Compute $\lim_{x \to -1} f(x)$ for a function $f: \mathbb R \to \mathbb R$ such that
$$4 = \lim_{x \to -1} \frac{f(x)+2}{x+1} - \frac{x}{x^2-1} \tag{1}$$
$$ = \lim_{x \to -1} \frac{f(x)+2}{x+1} - \frac{\frac{x}{x-1}}{x+1}$$
$$ = \lim_{x \to -1} \frac{f(x)+2 - \frac{x}{x-1}}{x+1}$$
- Solution 1: My approach is that the numerator $f(x)+2 - \frac{x}{x-1}$ must approach zero as $x \to -1$ because the denominator approaches zero as $x \to -1$ and so $\lim_{x \to -1} f(x) = -\frac{3}{2}$.
Are we allowed to do the following, which seems to be the required solution, instead? This does not seem very rigorous, and I have a feeling there are obvious counterexamples. Of course, we can use $\varepsilon-\delta$ to check our answer, but I would like to know if and how this can be generalised for any function $f: \mathbb R \to \mathbb R$.
- Solution 2: Observe
$$0 = \lim_{x \to -1} x+1$$
Then
$$4 = \lim_{x \to -1} \frac{f(x)+2 - \frac{x}{x-1}}{x+1}$$
$$\implies 0 = 0 \cdot 4 = (\lim_{x \to -1} x+1) \cdot 4 = \lim_{x \to -1} \frac{f(x)+2 - \frac{x}{x-1}}{x+1} \lim_{x \to -1} x+1$$
$$ = \lim_{x \to -1} \frac{f(x)+2 - \frac{x}{x-1}}{x+1} x+1 = \lim_{x \to -1} (f(x)+2 - \frac{x}{x-1})$$
$$ = \lim_{x \to -1} f(x) + \lim_{x \to -1} 2 - \lim_{x \to -1} \frac{x}{x-1} = \lim_{x \to -1} f(x)+2 - \frac12 = \lim_{x \to -1} f(x)+ \frac32$$
$$\implies - \frac32 = \lim_{x \to -1} f(x) \tag{2}$$
I suspect the preceding solution is not rigorous, and this is a case where we have only a guess and must check our answer by proving $(1)$, by computation since $\varepsilon-\delta$ is actually not yet allowed, assuming $(2)$, so if one does then preceding solution, then one must follow up with a computation. I'm not quite sure what the problem is, but it might be that we don't know $\lim_{x \to -1} f(x)$ exists in the first place.
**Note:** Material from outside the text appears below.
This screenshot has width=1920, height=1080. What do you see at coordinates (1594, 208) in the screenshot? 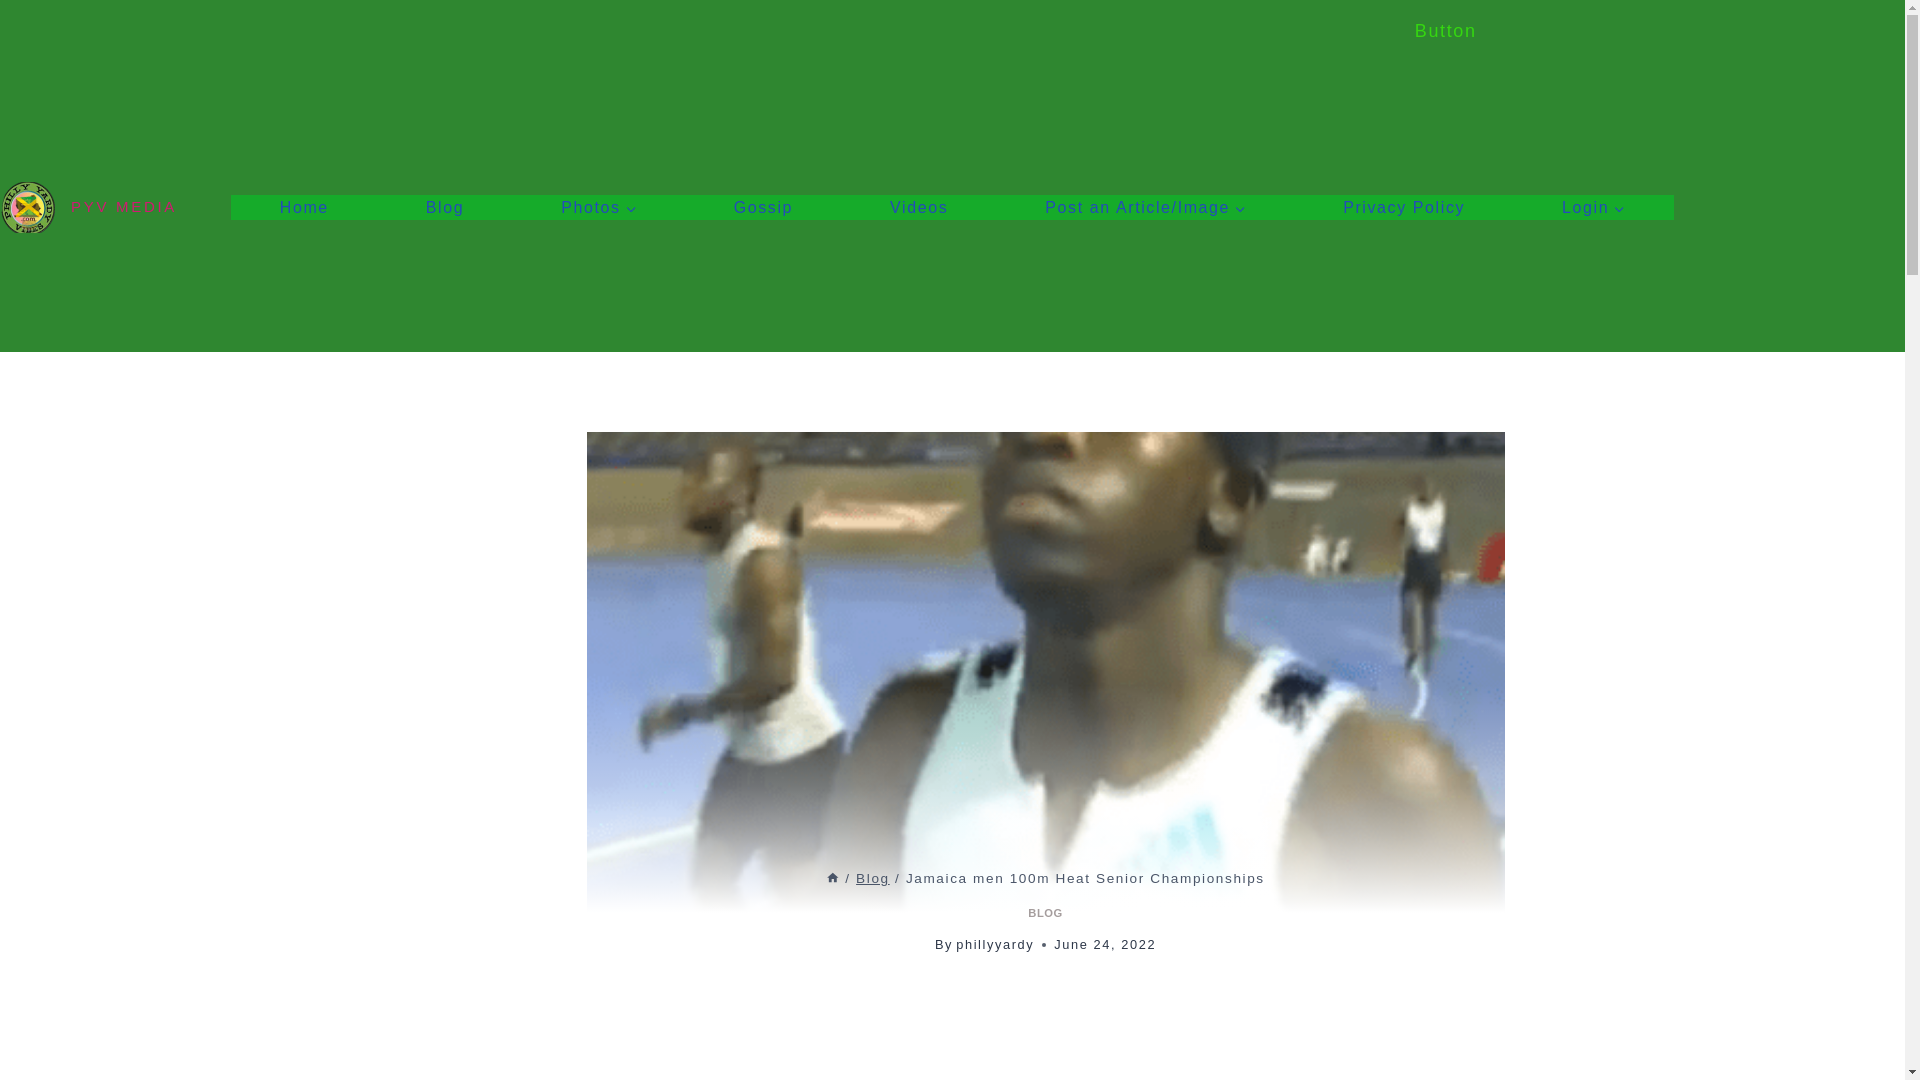
I see `Login` at bounding box center [1594, 208].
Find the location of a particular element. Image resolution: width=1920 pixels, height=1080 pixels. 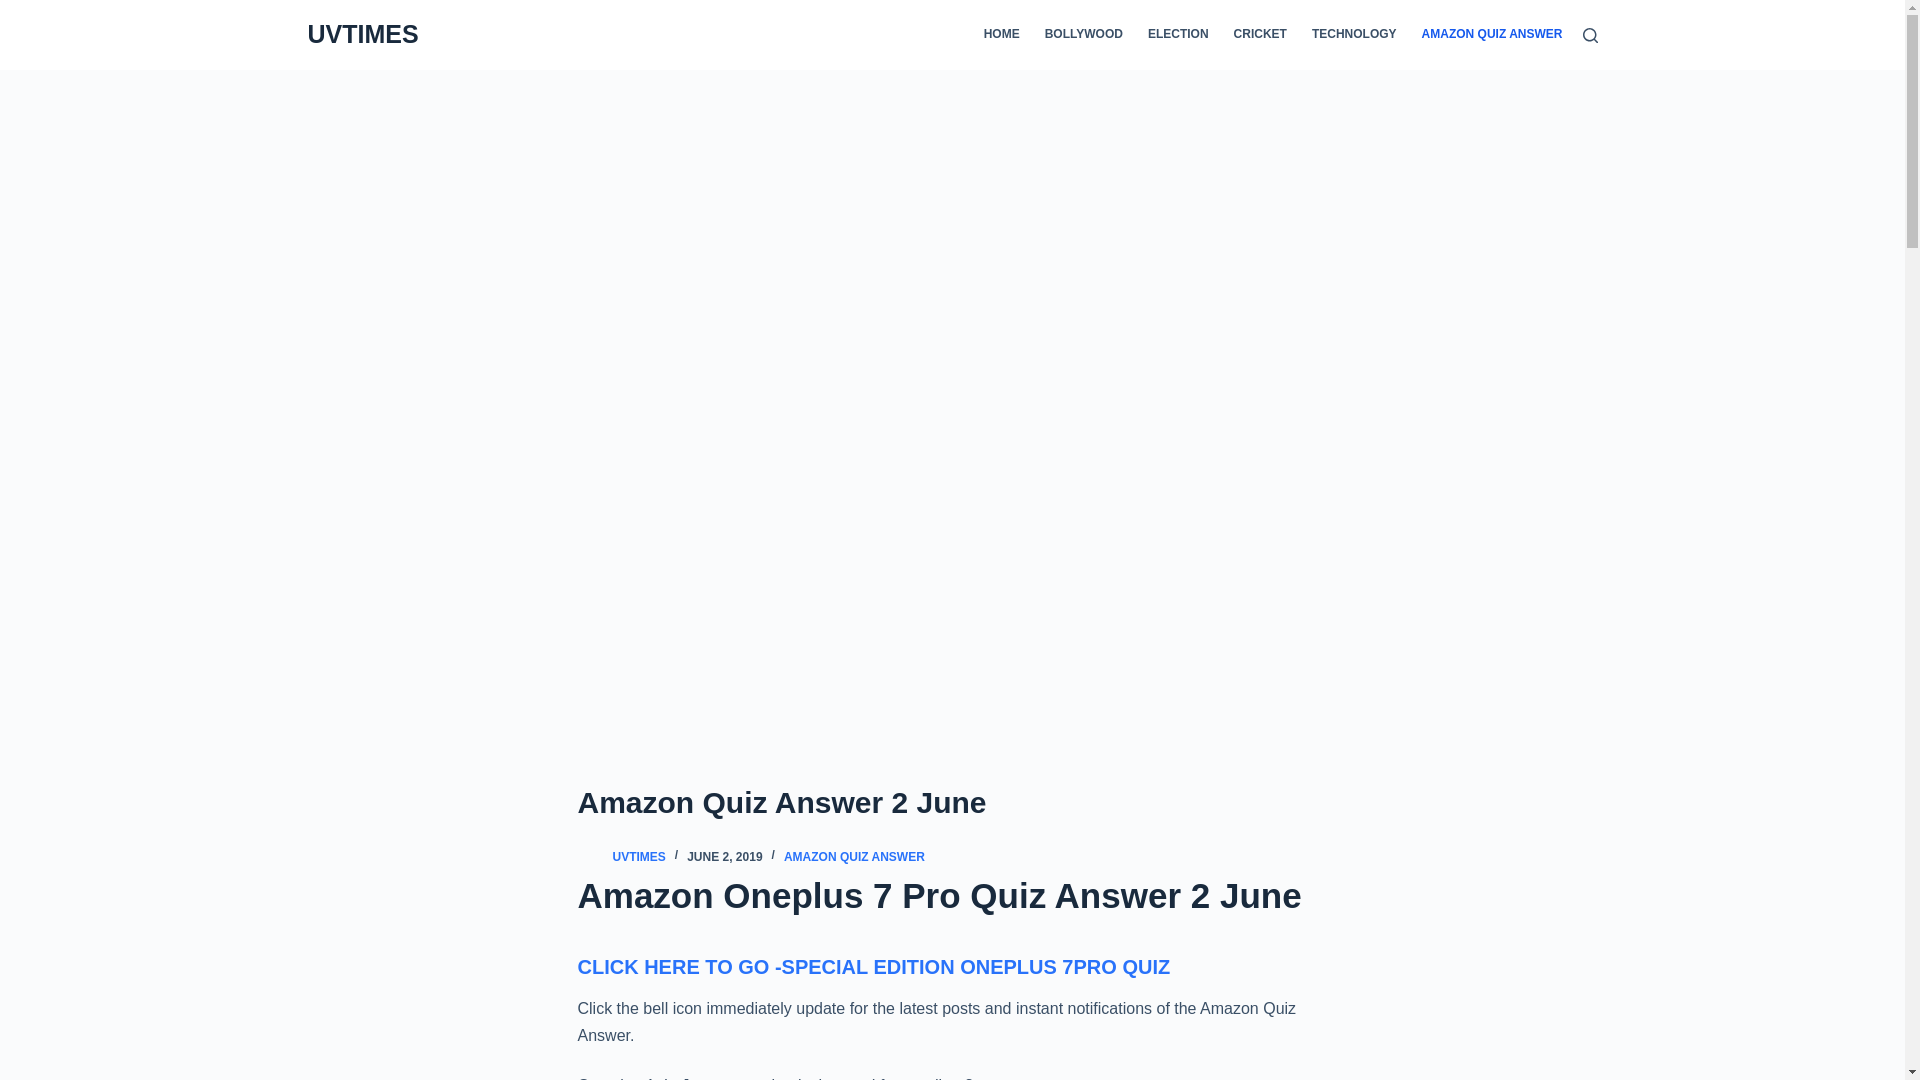

Skip to content is located at coordinates (20, 10).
Is the fact that the domain and range are both $\mathbb R$ relevant? I think of a counterexample like $f: \{7,8,10\} \to \{1,2\}$ or $f: C \to \mathbb Q^c$ where $C$ is the Cantor set.
If $l:=\lim_{x\to a}g(x),\,m:=\lim_{x\to a}h(x)$ exist and aren't $\pm\infty$, you can indeed write $lm:=\lim_{x\to a}g(x)h(x)$. In the case $l=0$ note that, when $x$ is close enough to $a$ to constrain $h$ to some interval around $m$, this upper-bounds $|h|$ (say with $|h|\ge U,\,U<\infty$) so $|g|\le\frac{\epsilon}{U}\to|g|\le\epsilon$. Note that as long as the domain and range are such that $|g|,\,|h|$ can be bounded and one is arbitrarily small in the limit, we're fine.